• Extracted material:

****************

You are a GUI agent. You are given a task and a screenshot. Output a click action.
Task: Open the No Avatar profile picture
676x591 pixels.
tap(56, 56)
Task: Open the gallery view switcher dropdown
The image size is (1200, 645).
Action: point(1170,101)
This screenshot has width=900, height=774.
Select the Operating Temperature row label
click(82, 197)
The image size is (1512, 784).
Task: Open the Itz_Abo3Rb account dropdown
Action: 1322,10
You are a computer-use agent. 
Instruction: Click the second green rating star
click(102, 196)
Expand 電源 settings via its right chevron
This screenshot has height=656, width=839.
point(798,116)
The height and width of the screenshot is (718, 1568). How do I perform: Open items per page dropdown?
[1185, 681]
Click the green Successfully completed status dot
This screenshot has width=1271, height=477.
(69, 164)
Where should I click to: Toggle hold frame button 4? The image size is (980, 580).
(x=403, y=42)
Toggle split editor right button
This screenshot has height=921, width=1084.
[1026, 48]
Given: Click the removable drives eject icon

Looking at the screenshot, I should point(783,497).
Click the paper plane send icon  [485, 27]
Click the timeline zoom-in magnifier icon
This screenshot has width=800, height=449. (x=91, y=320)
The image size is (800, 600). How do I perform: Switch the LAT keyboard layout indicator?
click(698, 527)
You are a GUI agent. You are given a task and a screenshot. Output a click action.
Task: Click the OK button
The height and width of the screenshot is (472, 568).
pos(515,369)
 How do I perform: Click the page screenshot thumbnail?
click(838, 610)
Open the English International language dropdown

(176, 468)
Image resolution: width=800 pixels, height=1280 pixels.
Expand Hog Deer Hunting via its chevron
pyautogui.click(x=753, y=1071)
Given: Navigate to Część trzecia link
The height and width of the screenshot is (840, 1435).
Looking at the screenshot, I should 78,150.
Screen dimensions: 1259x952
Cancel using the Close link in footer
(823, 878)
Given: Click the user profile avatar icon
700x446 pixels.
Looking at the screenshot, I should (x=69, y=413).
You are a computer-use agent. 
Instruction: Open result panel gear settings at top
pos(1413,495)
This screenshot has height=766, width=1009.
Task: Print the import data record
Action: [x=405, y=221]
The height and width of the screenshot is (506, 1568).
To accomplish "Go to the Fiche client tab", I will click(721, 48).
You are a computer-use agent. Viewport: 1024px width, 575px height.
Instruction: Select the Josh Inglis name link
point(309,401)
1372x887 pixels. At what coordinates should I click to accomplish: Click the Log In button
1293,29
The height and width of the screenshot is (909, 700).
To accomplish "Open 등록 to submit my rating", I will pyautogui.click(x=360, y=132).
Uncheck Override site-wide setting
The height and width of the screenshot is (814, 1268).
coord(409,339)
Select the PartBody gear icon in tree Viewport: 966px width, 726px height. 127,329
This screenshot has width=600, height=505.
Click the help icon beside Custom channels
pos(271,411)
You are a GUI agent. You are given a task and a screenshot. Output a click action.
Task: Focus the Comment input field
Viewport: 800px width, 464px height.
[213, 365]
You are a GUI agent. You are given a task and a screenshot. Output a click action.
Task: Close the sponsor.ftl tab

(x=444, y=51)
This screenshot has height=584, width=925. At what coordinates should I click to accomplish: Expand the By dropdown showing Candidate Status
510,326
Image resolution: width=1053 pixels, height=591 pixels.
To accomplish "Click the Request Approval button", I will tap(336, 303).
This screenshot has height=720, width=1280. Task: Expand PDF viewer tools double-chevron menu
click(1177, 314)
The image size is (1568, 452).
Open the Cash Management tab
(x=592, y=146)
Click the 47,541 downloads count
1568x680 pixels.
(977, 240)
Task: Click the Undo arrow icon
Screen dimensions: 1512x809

****************

• Exercise objective:
Collect each line of the listing above that contains the word "perform", and copy every such line in full.

• Reply:
The height and width of the screenshot is (718, 1568). How do I perform: Open items per page dropdown?
The image size is (800, 600). How do I perform: Switch the LAT keyboard layout indicator?
 How do I perform: Click the page screenshot thumbnail?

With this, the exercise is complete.